Eu sou enfermeira e conheço bem o outro lado: o lado do profissional de saúde, o lado de quem nunca experienciou viver com dor crónica, afinal eu já vivi sem ela. Com experiência em urgência e emergência médica, bloco operatório e hemodiálise, lido diariamente com a dor dos outros e pelas vivências diárias tendemos a sob valorizar a dor do outro. É natural e não é vergonhoso reconhecê-lo. É sim uma aprendizagem. E apesar de ter sido da pior forma, fez-me olhar a dor de um outro jeito. Muito mais que uma pós-graduação ou mestrado na área, esta fase da minha vida tem sido o estágio no terreno, que me tem permitido ter uma visão diferente do que me rodeia. Não falo com orgulho disso, mas falo com a certeza do que não desejo experienciar de novo, num momento das nossas vidas em que a doença não nos passa pela cabeça. Tudo gira em torno da vida pessoal, social e profissional.

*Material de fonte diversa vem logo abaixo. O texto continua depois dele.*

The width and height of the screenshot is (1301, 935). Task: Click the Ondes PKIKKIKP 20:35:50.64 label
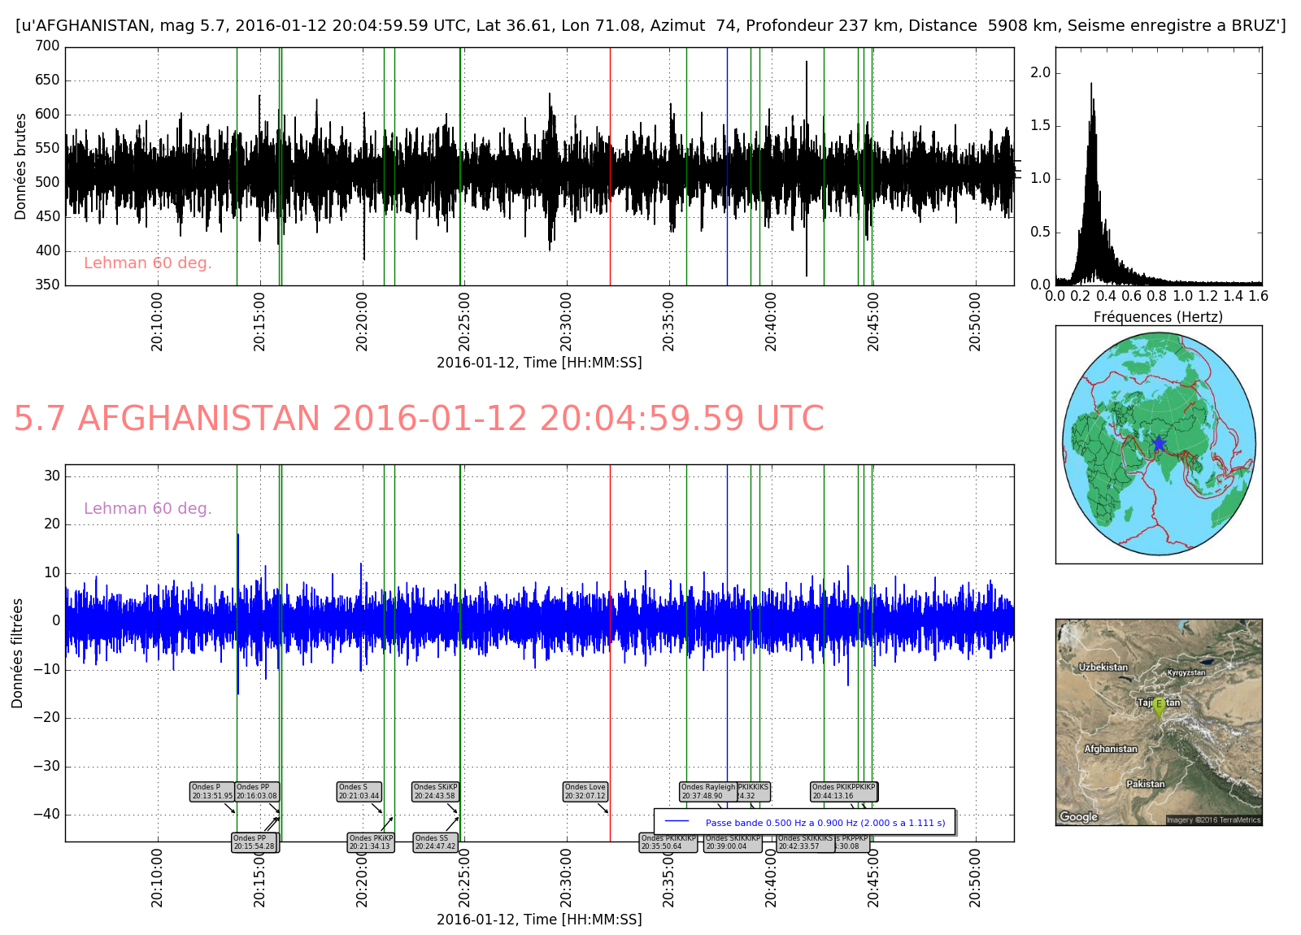coord(668,842)
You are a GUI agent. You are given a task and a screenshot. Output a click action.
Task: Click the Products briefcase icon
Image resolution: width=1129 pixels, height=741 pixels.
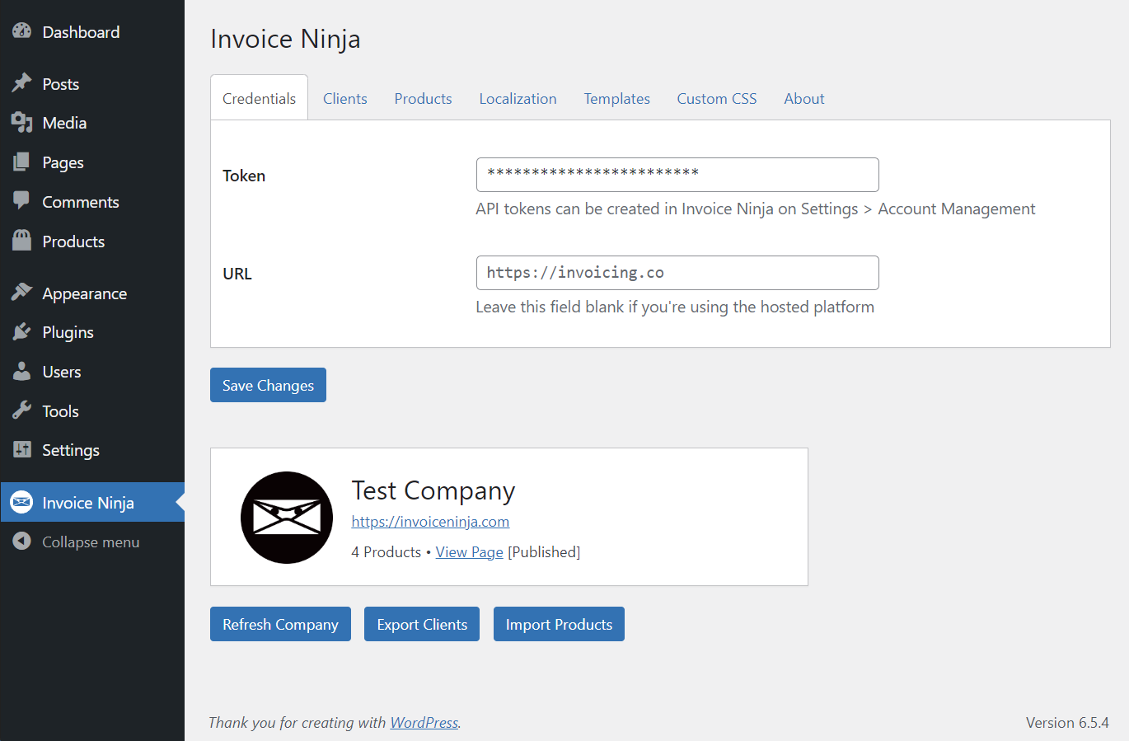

Numa época em que as redes sociais tomaram proporções transcendentes, o olhar na vida do outro é tido para muita gente como uma janela mal fechada. Uma janela que supõe e suscita curiosidade pela vida do outro, mas na realidade não revela nada. Apenas transparece a imagem de quem tenta espreitar por ela.

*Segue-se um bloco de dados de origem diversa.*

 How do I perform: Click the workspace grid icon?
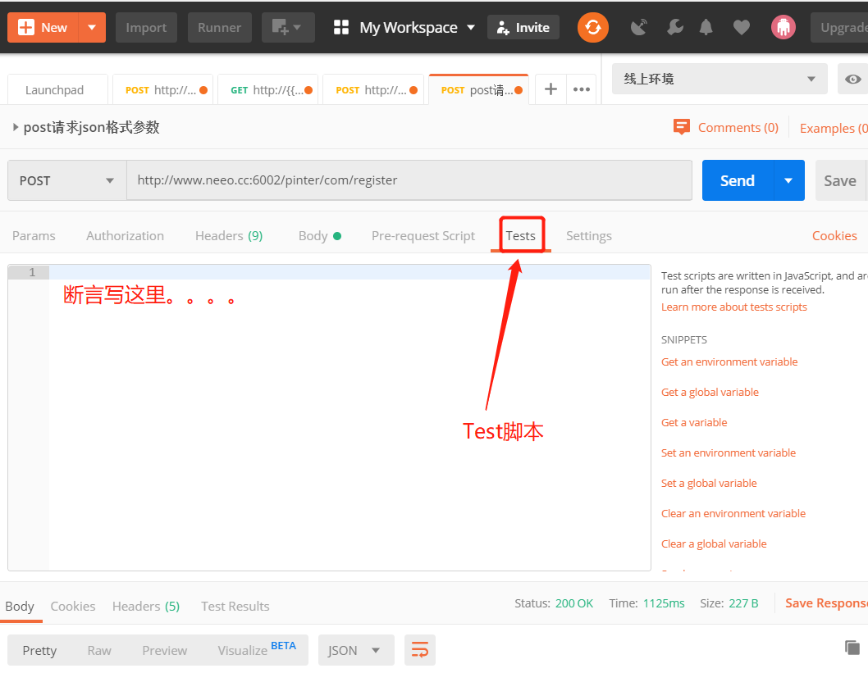click(341, 27)
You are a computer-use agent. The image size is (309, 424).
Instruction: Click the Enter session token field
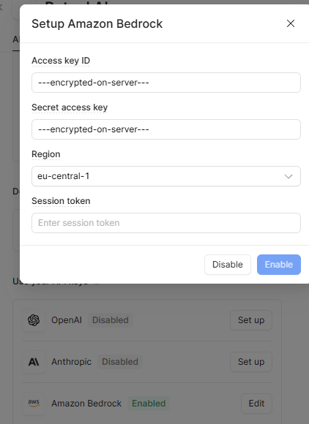[166, 223]
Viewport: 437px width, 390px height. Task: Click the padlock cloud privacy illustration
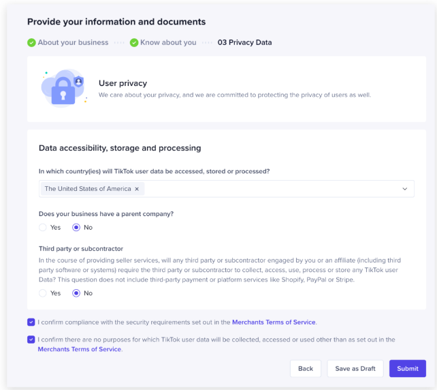(63, 89)
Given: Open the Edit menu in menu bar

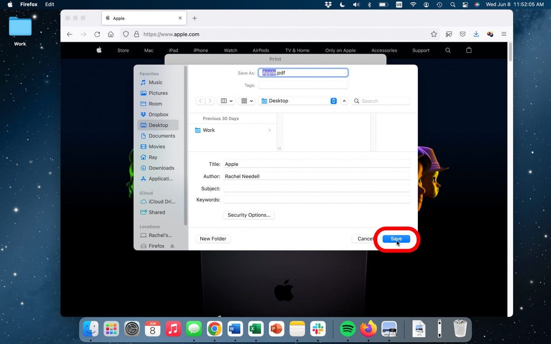Looking at the screenshot, I should coord(50,5).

Uma simples foto publicada nas redes sociais pode gerar tanto juízo de valor. Entre conhecidos e colegas de trabalho o murmurinho malicioso e ofensivo é inevitavelmente. Doença não é sinónimo de mau aspecto, desleixo, pijama e cama.

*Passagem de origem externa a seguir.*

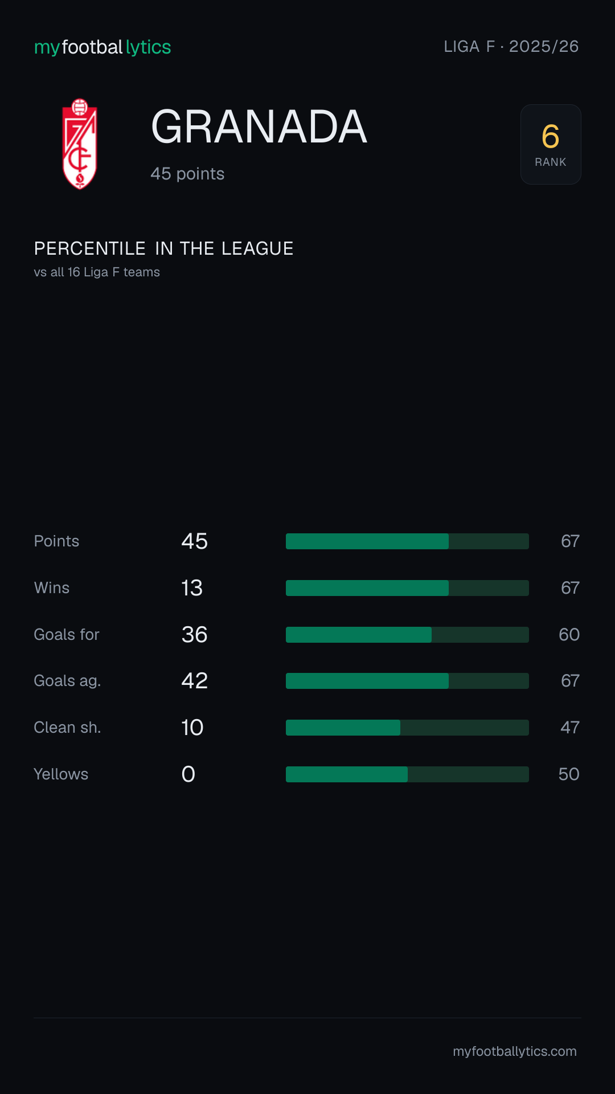Click the Percentile in the League heading
615x1094 pixels.
point(164,248)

Uma mulher jovem, que até há 16 meses era ativa e que de repente se viu de mão dada com a dor diariamente tem mais é que se sentir bonita e gostar de si. A auto-estima é sem sombra de dúvida o chavão para não quebrar nem baixar a cabeça. Essa luta diária é penosa. O amor próprio tende a diminuir com o tempo, assim como o interesse por tudo à nossa volta. O desejo de acabar com a vida aumenta quando não vemos qualquer melhoria depois de tratamentos sem conta.
O suicídio é um ato de cobardia perante a vida. E é com garra que devemos encarar os problemas e passar por cima das dificuldades, tenham eles a dimensão que tiverem.
Imaginar viver com dor crónica o resto da vida é, para quem nunca o sentiu na pele, só triste. Não, não é só triste! Para quem já passou por isso ou infelizmente ainda conjuga o verbo no presente, é como se tivesse morrido mas consciente que o corpo continua mexendo, com diferentes graus de dependência dependendo dos casos. O sofrimento não mata mas mói e caminha ao lado da derrota. Mas não foi isso que eu quis para mim. E até às últimas consequências farei o possível e o impossível para voltar a viver com qualidade de vida.
Neste percurso cruzei-me com pessoas maravilhosas que levo para a vida. Talvez sobrem dedos das mãos se as contabilizar, mas que importa o número? Percebi quem caminha ao meu lado, quem me ajuda a levantar, quem me faz soltar boas gargalhadas, quem me faz sentir bonita, quem resmunga comigo quando baixo a cabeça. Afinal, pensando bem, a dor trouxe-me uma coisa muito boa: seletividade. Para quê perder tempo com pessoas que nos querem mal?
A maior dádiva na vida é acordar todos os dias e sentir que somos sãos, que estamos em pleno com o nosso corpo: saber ouvi-lo, descodificar os sinais que ele nos dá. Que o despertador continue a ser o nosso pior inimigo, tudo o resto terá o peso que nós lhe quisermos dar.